We can take apart the expression:

chain.from_iterable(reversed(list(g)) for k, g in groupby(pass1, key=itemgetter(1)))

to try to figure out what it's doing...

First, let's look at groupby(pass1, key=itemgetter(1)). groupby will yield 2-tuples. The first item (k) in the tuple is the "key" -- e.g. whatever was returned from itemgetter(1). The key isn't really important here after the grouping has taken place, so we don't use it. The second item (g -- for "group") is an iterable that yields consecutive values that have the same "key". This is exactly the items that you requested, however, they're in the order that they were in after sorting. You requested them in reverse order. In order to reverse an arbitrary iterable, we can construct a list from it and then reverse the list. e.g. reversed(list(g)). Finally, we need to paste those chunks back together again which is where chain.from_iterable comes in.

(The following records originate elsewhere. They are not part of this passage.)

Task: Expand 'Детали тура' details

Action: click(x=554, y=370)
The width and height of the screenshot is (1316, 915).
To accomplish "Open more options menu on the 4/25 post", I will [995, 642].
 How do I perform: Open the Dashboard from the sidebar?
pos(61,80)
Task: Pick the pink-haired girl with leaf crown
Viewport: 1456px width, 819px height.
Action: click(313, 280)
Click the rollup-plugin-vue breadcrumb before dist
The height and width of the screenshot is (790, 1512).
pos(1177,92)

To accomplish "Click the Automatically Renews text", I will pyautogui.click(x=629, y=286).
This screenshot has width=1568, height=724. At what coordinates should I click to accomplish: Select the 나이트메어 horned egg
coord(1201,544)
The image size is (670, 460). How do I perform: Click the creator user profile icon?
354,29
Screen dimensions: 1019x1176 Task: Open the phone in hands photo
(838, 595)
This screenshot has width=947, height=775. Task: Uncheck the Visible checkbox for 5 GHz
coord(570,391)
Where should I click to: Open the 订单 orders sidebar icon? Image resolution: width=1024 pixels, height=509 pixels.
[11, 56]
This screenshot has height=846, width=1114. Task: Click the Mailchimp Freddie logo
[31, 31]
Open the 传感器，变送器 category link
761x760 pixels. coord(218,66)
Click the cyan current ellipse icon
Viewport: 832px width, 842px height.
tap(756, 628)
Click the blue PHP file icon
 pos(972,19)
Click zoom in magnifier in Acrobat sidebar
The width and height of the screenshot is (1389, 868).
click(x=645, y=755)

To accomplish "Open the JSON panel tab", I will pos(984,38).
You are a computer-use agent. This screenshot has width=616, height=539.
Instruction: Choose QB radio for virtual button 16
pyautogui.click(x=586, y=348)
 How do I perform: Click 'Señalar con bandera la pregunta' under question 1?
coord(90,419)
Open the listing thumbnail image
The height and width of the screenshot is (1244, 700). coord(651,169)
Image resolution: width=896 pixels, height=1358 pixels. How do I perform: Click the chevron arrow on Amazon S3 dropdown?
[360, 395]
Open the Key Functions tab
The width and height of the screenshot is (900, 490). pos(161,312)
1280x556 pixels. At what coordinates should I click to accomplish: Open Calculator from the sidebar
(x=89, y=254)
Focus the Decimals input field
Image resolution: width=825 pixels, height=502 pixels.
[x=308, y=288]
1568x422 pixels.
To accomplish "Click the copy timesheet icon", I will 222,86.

If we want to get more clever, we might do better from an algorithmic standpoint (assuming that the "key" for the bins is hashible). The trick is to bin the objects in a dictionary and then sort the bins. This means that we're potentially sorting a much shorter list than the original:

from collections import defaultdict, deque
from itertools import chain

my_list = [(1,"A"), (2,"B"), (5,"C"), (4,"C"), (3,"C"), (6,"A"),(7,"A"), (8,"D")]

bins = defaultdict(deque)
for t in my_list:
    bins[t[1]].appendleft(t)

print(list(chain.from_iterable(bins[key] for key in sorted(bins))))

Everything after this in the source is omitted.